Top of DATA SECTION

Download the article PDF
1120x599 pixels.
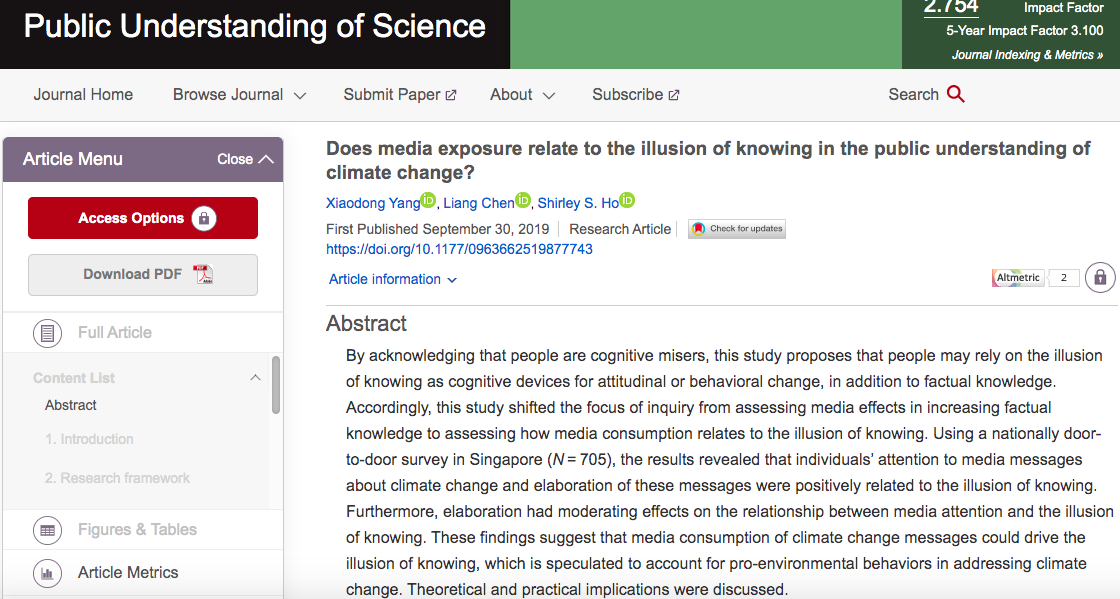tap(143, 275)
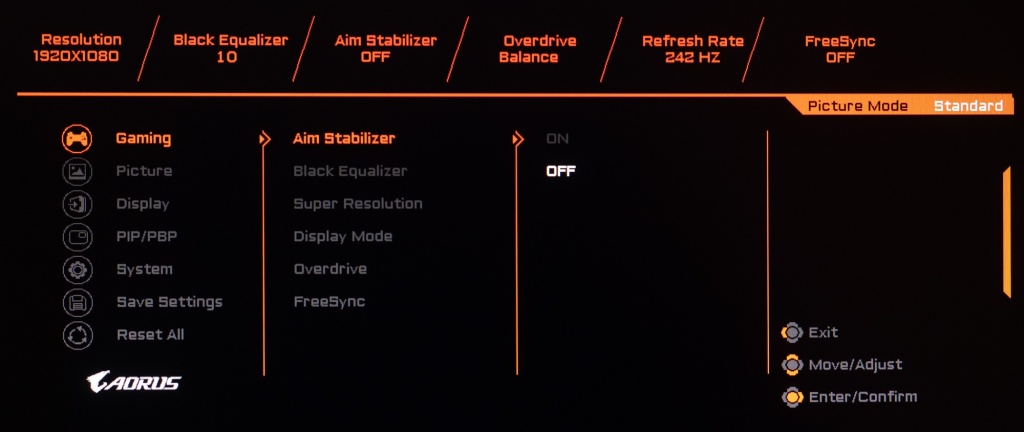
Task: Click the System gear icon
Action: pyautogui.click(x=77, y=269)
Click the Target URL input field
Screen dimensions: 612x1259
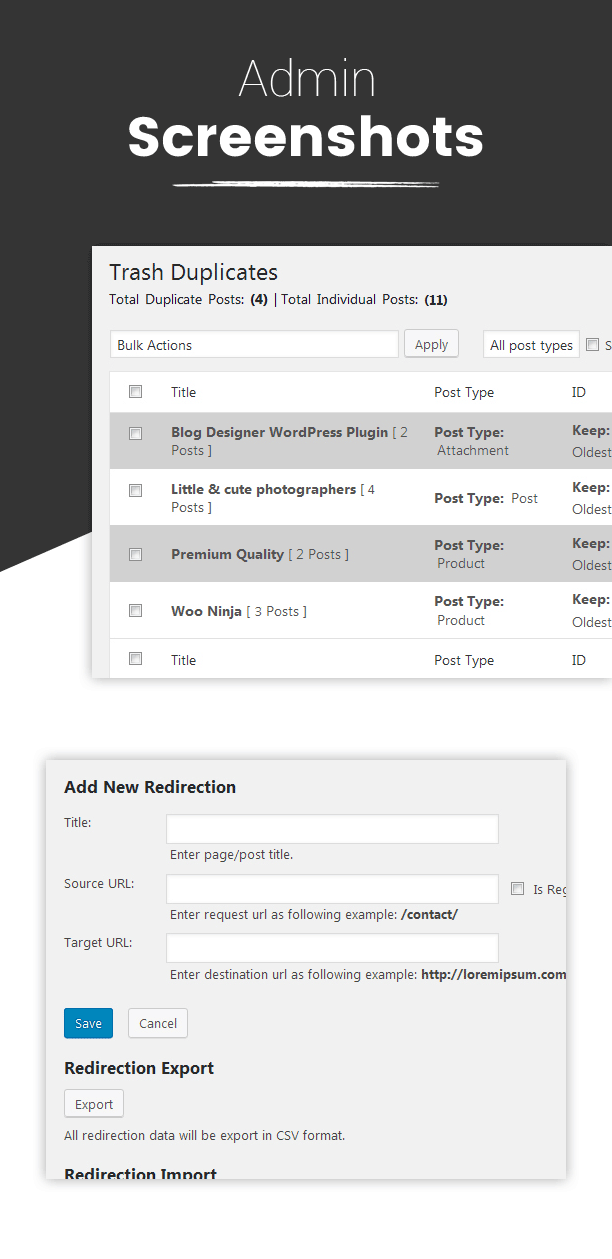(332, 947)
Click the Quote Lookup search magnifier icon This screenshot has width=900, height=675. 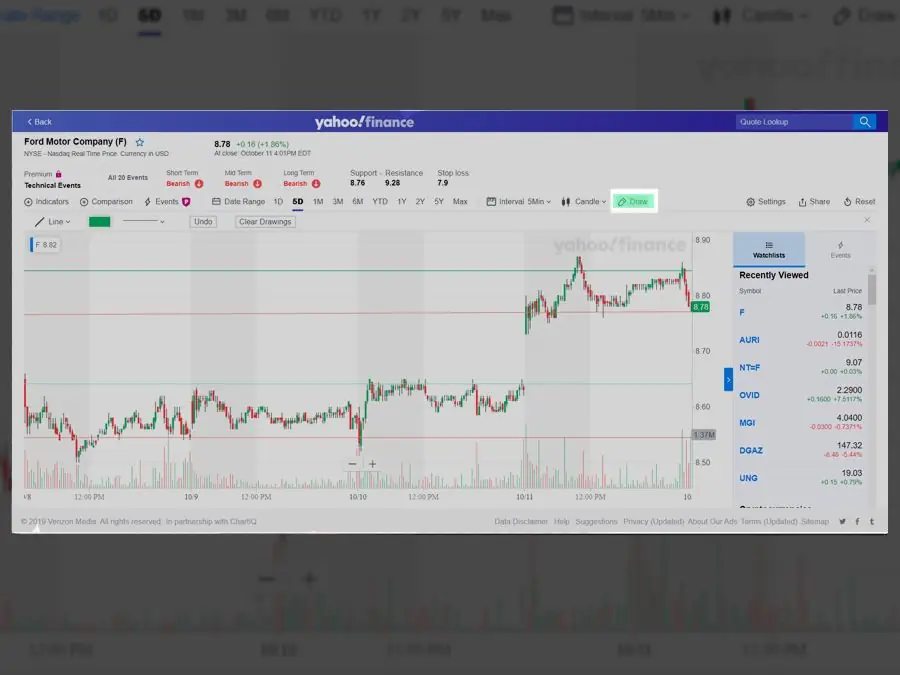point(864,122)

Bottom of DATA SECTION
Top of DATA SECTION

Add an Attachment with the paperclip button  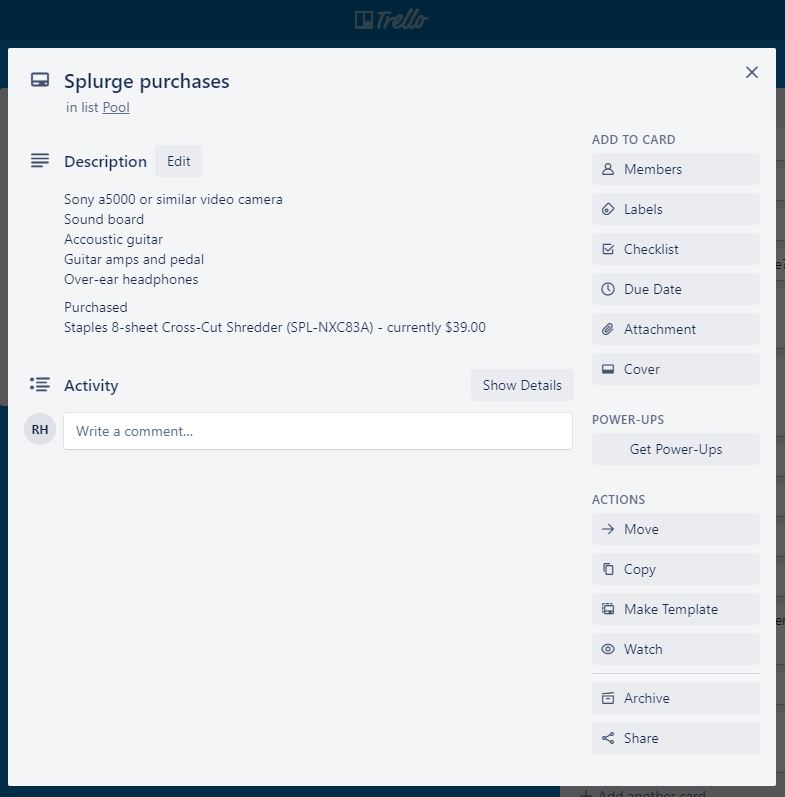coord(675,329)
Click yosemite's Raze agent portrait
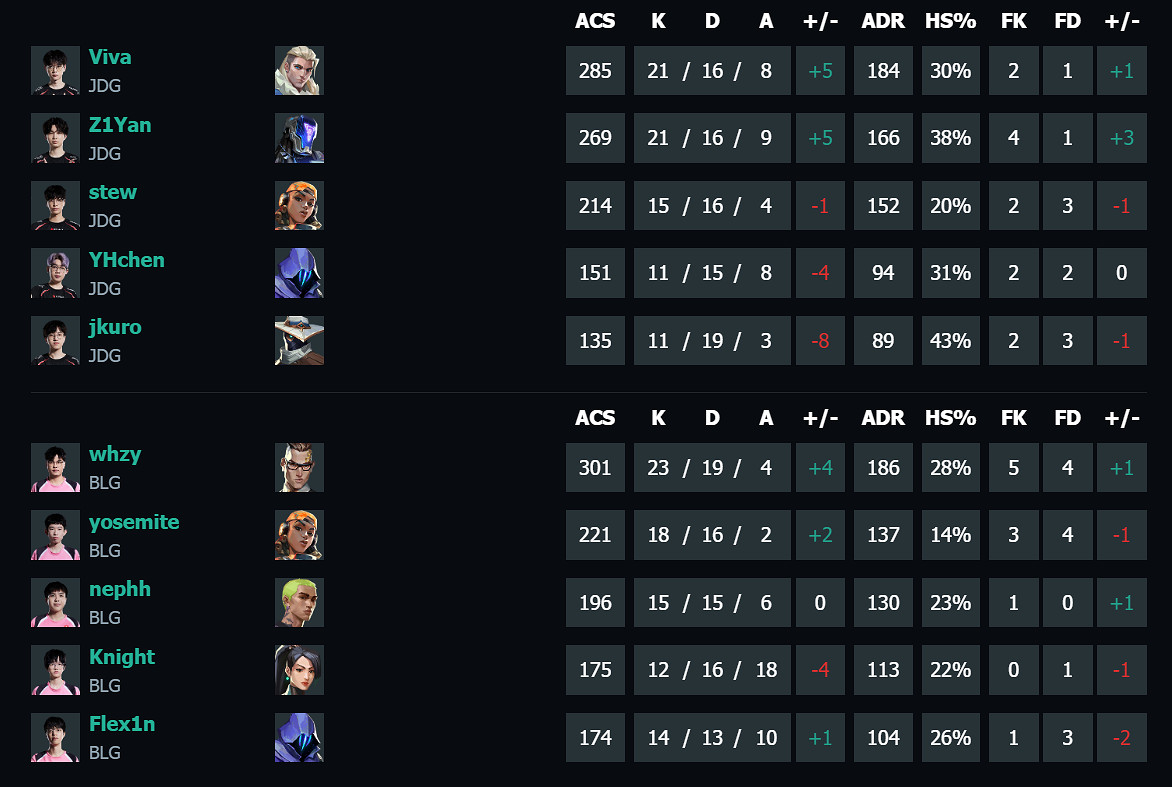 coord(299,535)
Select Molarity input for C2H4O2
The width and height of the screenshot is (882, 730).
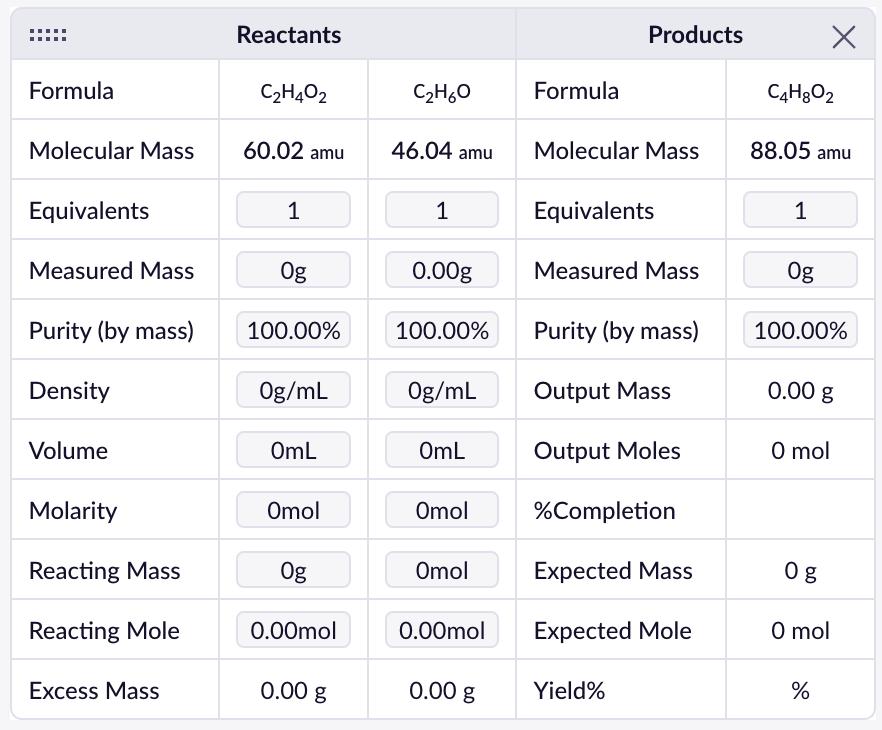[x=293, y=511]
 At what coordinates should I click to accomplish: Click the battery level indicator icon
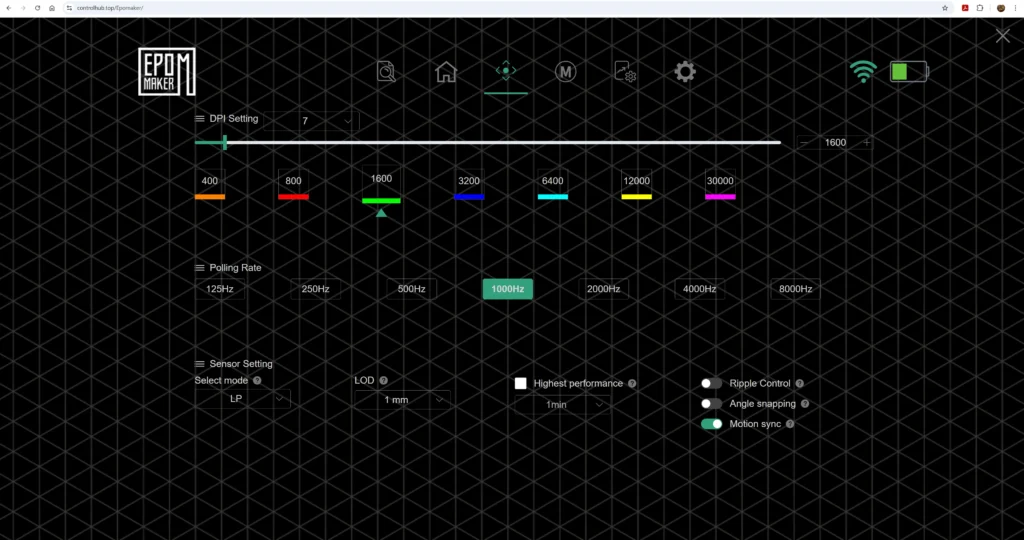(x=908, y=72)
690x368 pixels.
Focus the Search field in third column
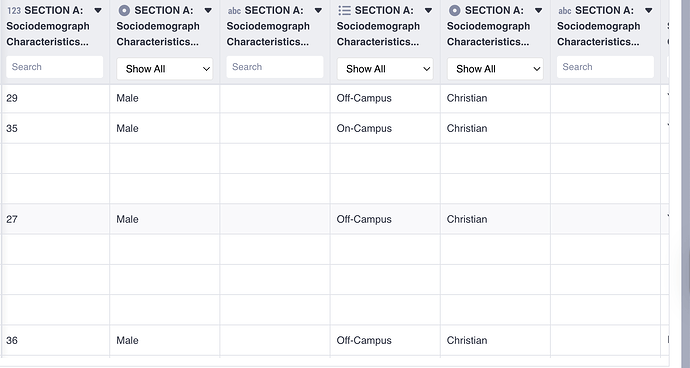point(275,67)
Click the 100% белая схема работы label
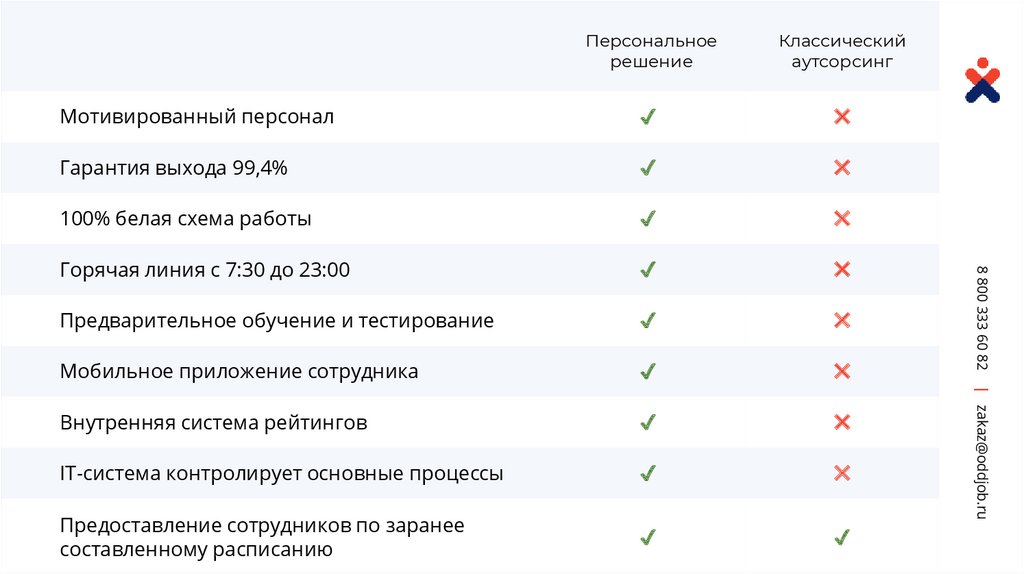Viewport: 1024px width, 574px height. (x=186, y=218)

Bottom of DATA SECTION
Top of DATA SECTION

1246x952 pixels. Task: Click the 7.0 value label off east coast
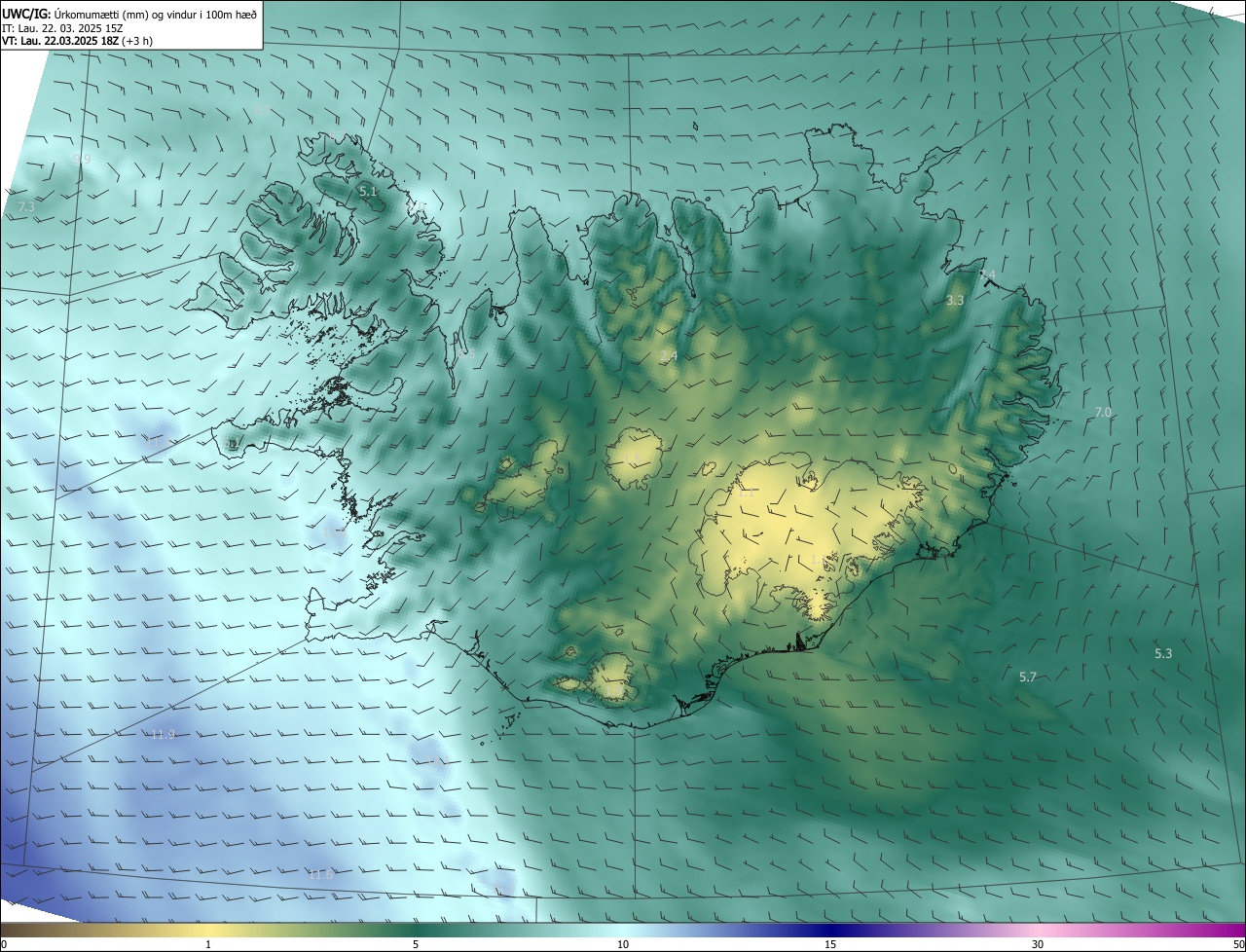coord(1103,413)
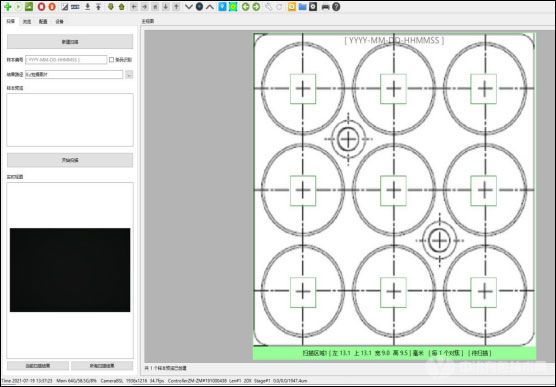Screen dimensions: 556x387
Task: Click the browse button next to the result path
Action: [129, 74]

Bottom of DATA SECTION

> YOUR TASK: Print an exact copy of the lines above, from the one containing "Click yosemite's Raze agent portrait" through the one containing "690x368 pixels.", and leave out the pictures.

> REPLY:
Click yosemite's Raze agent portrait
 coord(299,535)
Select Molarity input for C2H4O2
The width and height of the screenshot is (882, 730).
[x=293, y=511]
 At what coordinates should I click to accomplish: Click the battery level indicator icon
(x=908, y=72)
690x368 pixels.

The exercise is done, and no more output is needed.